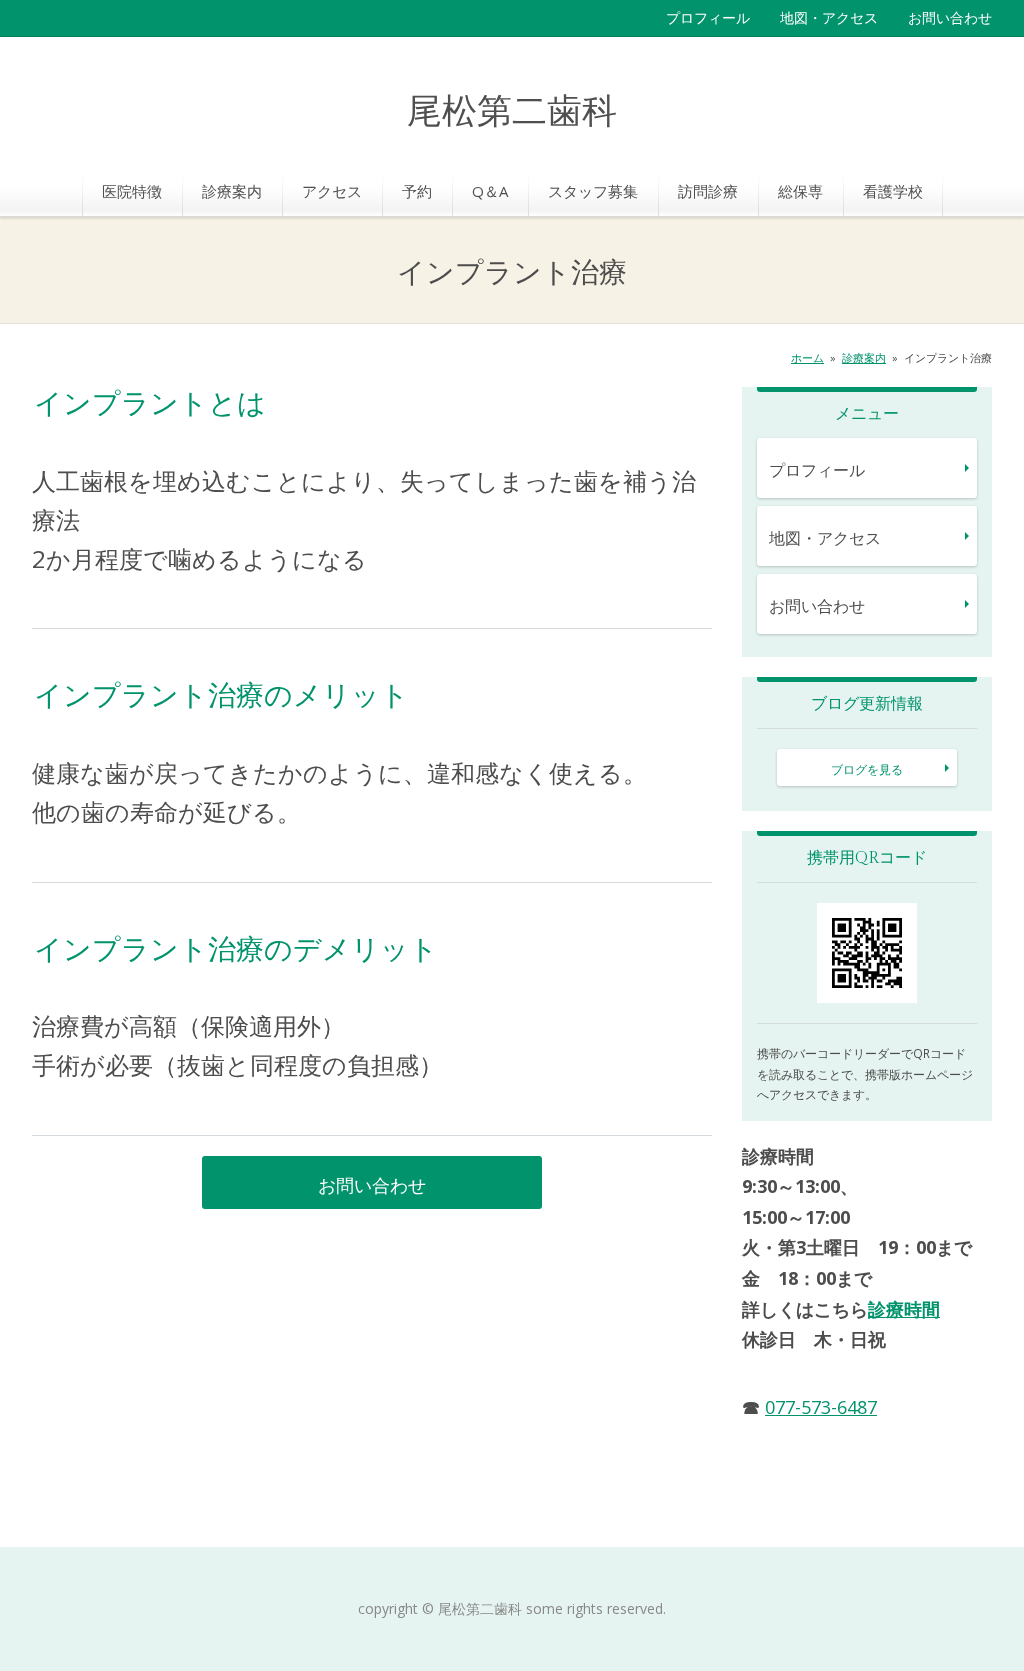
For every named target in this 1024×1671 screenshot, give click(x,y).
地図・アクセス (829, 17)
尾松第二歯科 (512, 112)
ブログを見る (867, 769)
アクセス (332, 191)
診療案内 (232, 191)
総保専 (800, 191)
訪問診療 (708, 191)
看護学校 (893, 191)
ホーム (807, 357)
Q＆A (490, 191)
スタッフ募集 (593, 191)
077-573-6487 (821, 1407)
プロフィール (708, 17)
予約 (417, 191)
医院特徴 (132, 191)
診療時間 (904, 1309)
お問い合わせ (950, 17)
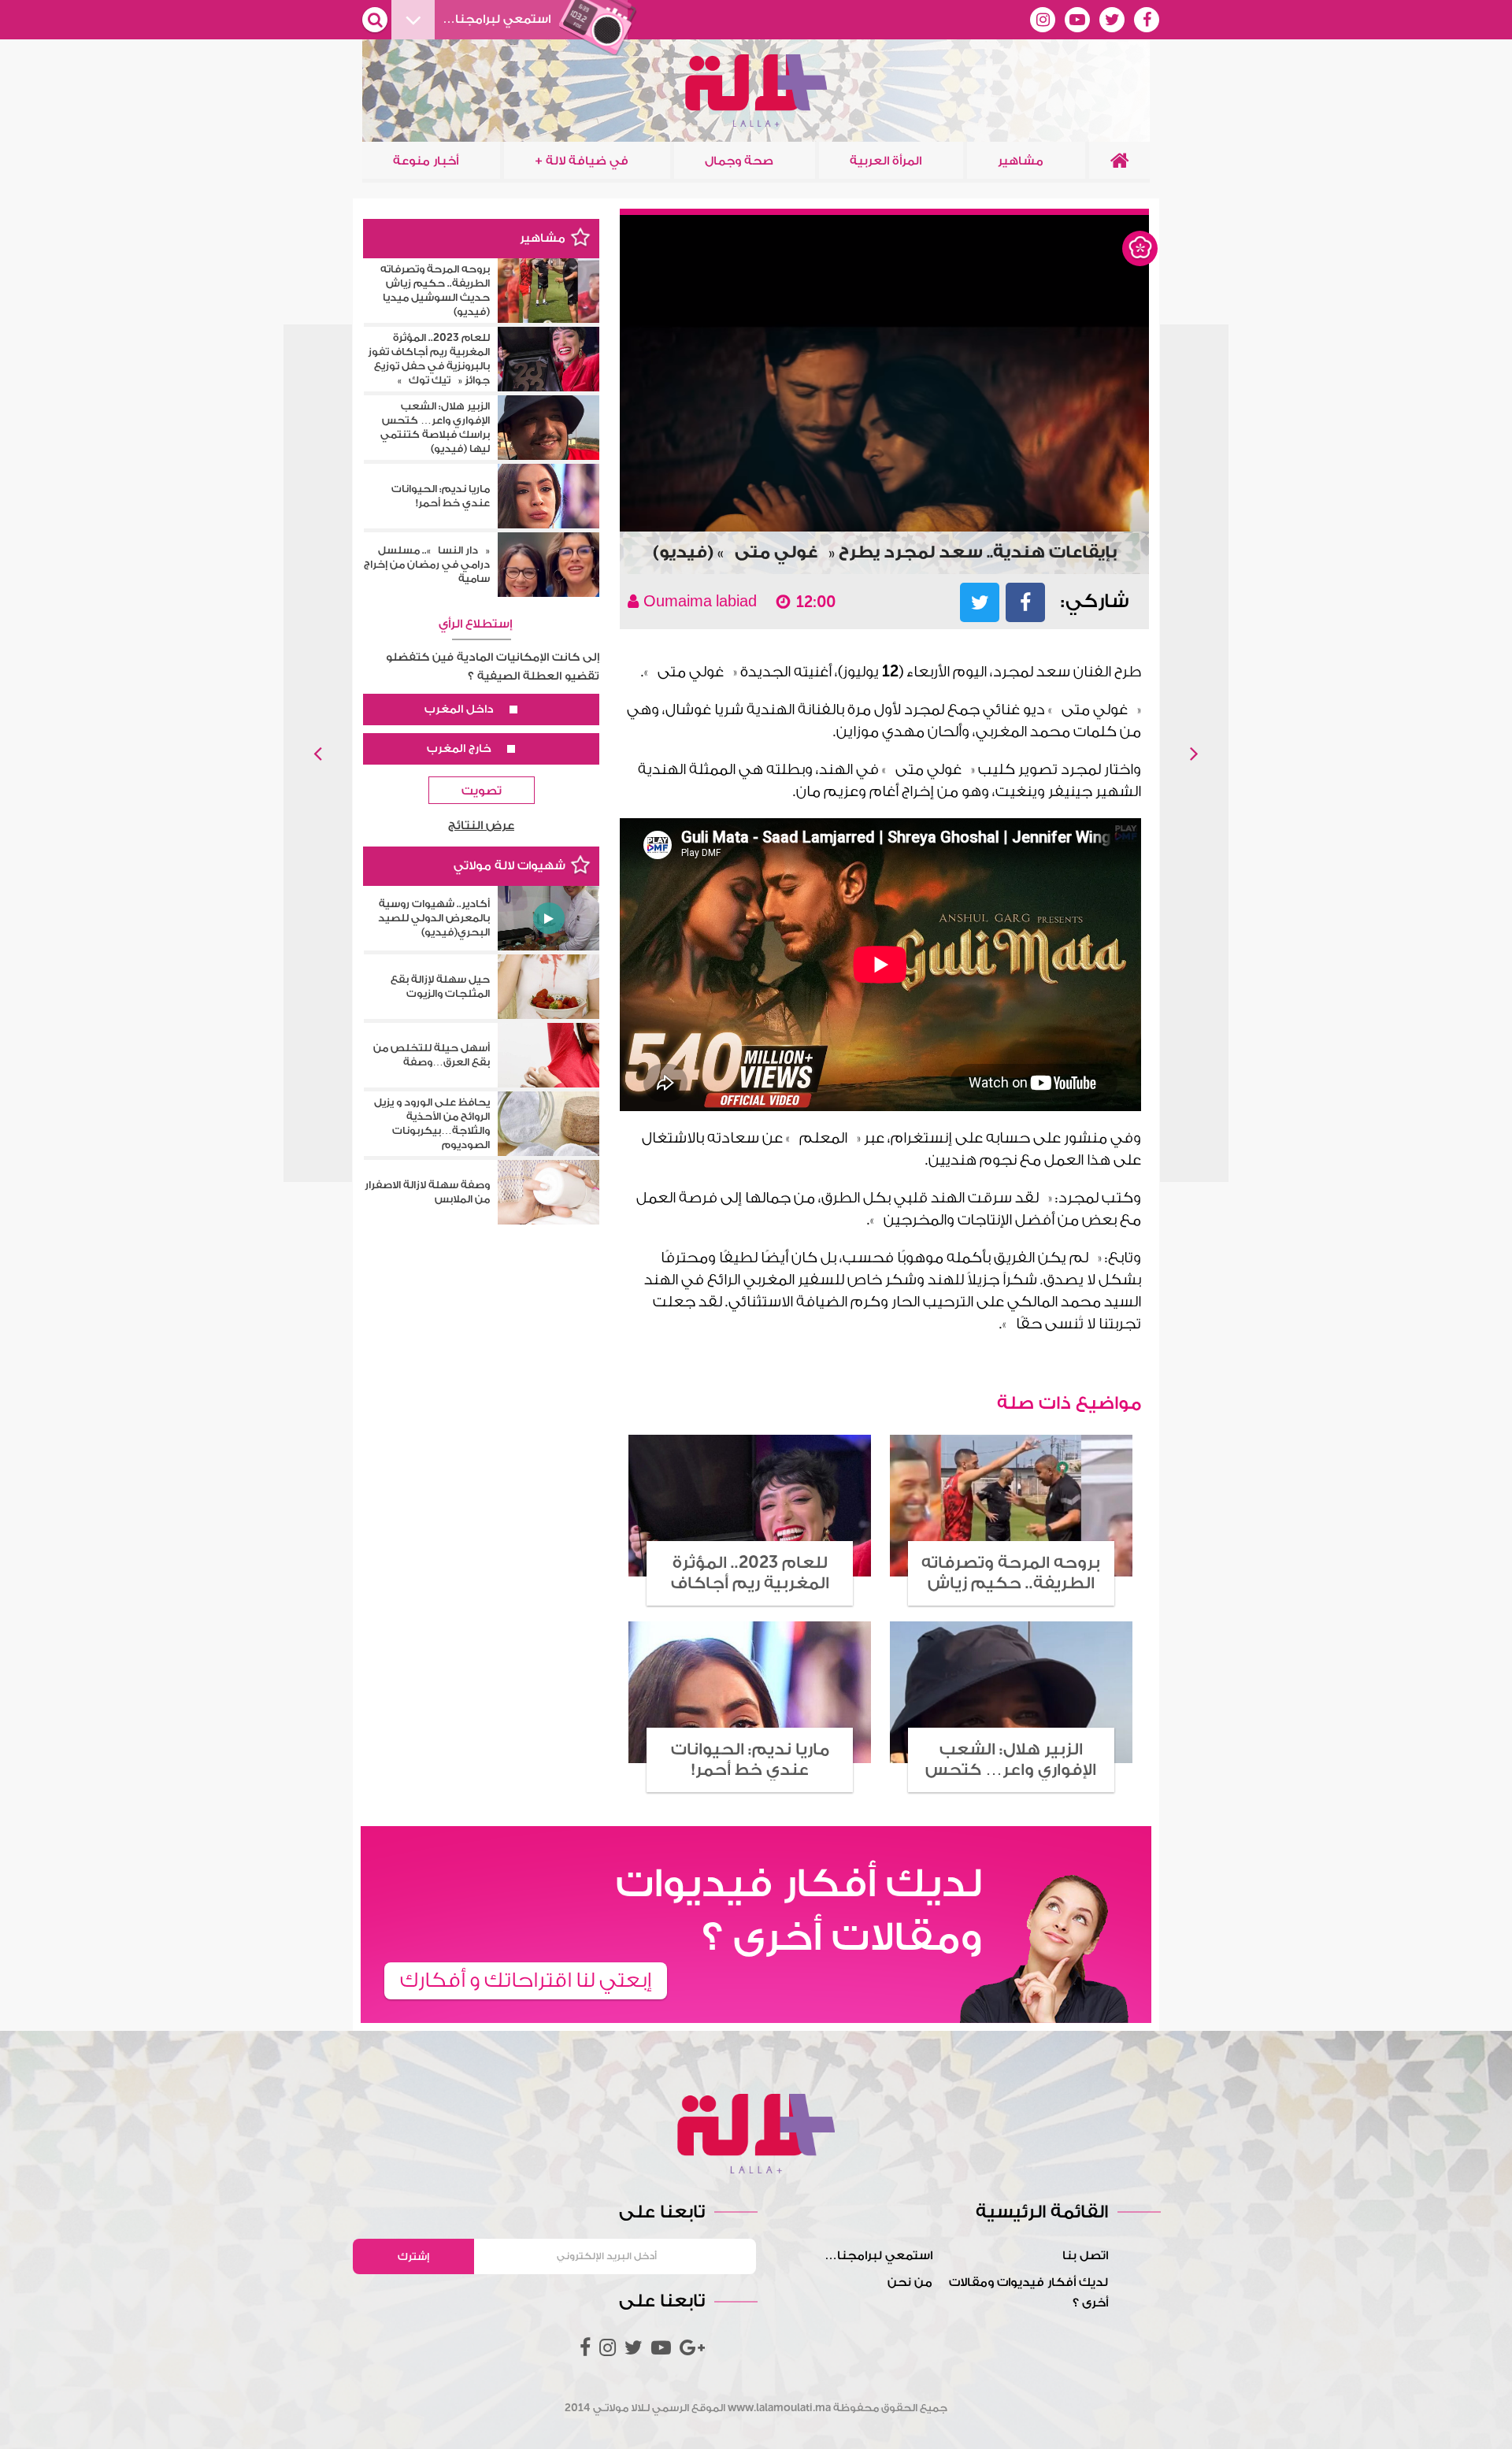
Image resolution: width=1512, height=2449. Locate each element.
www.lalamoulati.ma (779, 2407)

_ _ _

:: Directions ::
Only the lines from the one containing "Image resolution: width=1512, height=2449." through the last line of the records should appear, each written out exactly.

:: Response to the task ::
Image resolution: width=1512, height=2449. Locate each element.
www.lalamoulati.ma (779, 2407)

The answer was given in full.